Rains, vice president of sales at Van Dorn, wrote in a letter to Plastics News that ``there is a strong feeling among a wide range of industry leaders that certain resin producers are engaged in a misguided attempt to drive APC into a competitive position with the SPI as a so-called `full-service trade association.'*''
Yocum disputed that, and added that APC is only considering services its members want. But he acknowledged relations between SPI and APC are strained.
``In the short term, I think it will get highly emotional and it probably will be difficult,'' he said. ``I think in the long term, we will be able to work it out.''
SPI Board Chairman Harry Ussery said that if APC broadens its charter, it ``will just create more confusion in the industry and more potential conflicts of territory. I would hope after they have their deliberations we might see a different view on their part.''
But an executive for Nova Chemical Corp., which left SPI last year, said his company prefers APC representation, even though membership to APC is much more expensive.
``APC at a macro level does a lot more for us in the sense that it is protecting the whole plastics industry,'' said Gerry Finn, Nova vice president of government and industry relations.
Nova found the most value in SPI's business units, like the Polystyrene Packaging Council, but did not make much use of SPI's core functions, which include lobbying and administration, he said.
Several of SPI's business units are looking at whether they should remain in SPI, including the PSPC, the Plastics Pipe Institute and the Vinyl Institute. Units could chose to be independent, or affiliate with other groups.
VI officials said their review is related to hiring an executive director, not resin firm departures.
Nova, North America's largest PS maker, would like to see PSPC align itself with APC, Finn said. When Nova was in SPI, Nova was part of PSPC.
Yocum said representatives of between two and 10 business units of SPI have approached APC in the past six weeks asking about conditions for affiliating. APC can have business units, but all resin companies that join the unit must also pay for APC's expensive core services, including advertising.
APC is not seeking out SPI units, Yocum said.
Ussery said some SPI business units are in a vulnerable position.

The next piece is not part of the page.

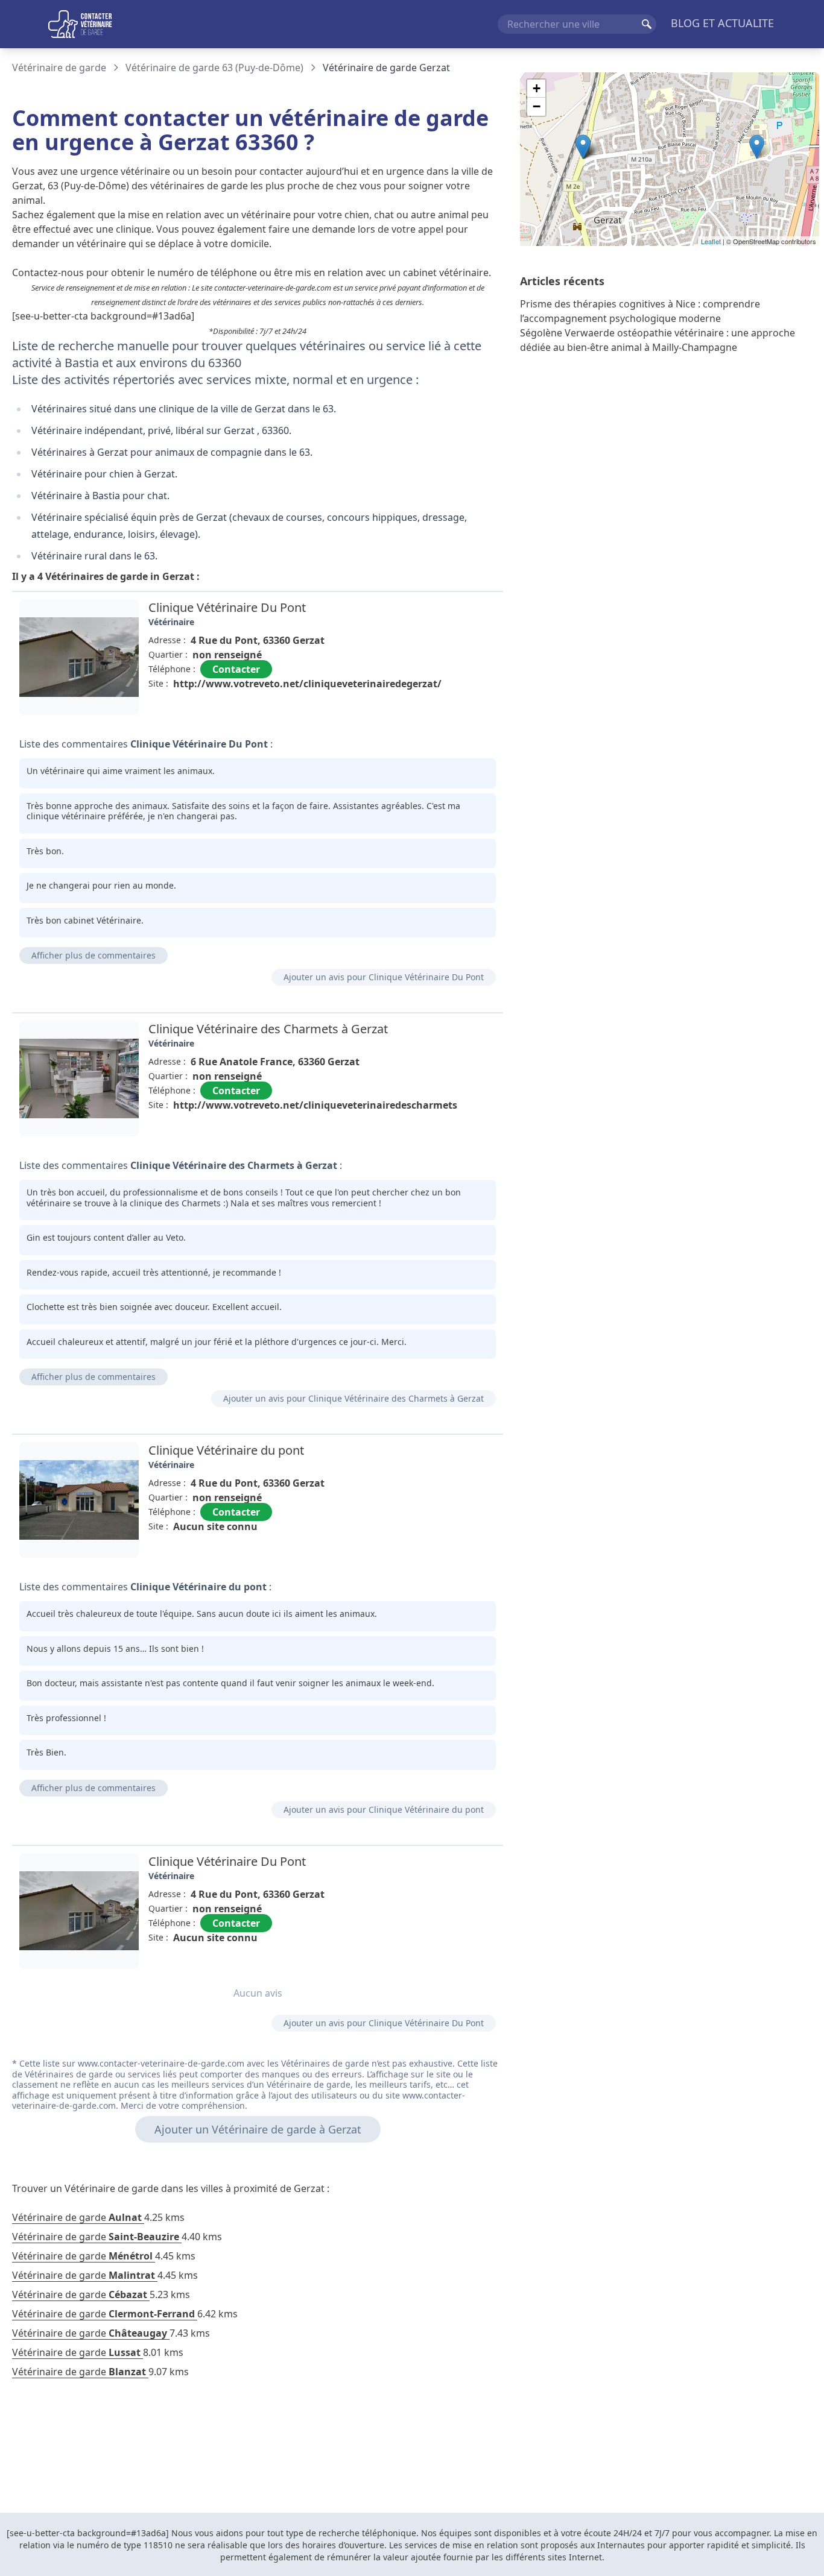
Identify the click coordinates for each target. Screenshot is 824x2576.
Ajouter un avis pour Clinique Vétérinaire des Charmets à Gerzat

``I do know that if more APC companies would resign from SPI, it would put some strain on some business units,'' he said. ``There are some business units that would find it hard to be financially viable if they lost a big part of their supplier base.
``We can't say how many APC members might leave SPI,'' Ussery said. ``That determines how many business units are in question.''
SPI has about 60 resin firm members, 19 of which also belong to APC. Those 19 make up about 20 percent of SPI's core services budget of $12.5 million, Ussery said. About 45 percent of SPI's total $30 million budget comes from its roughly 60 resin companies.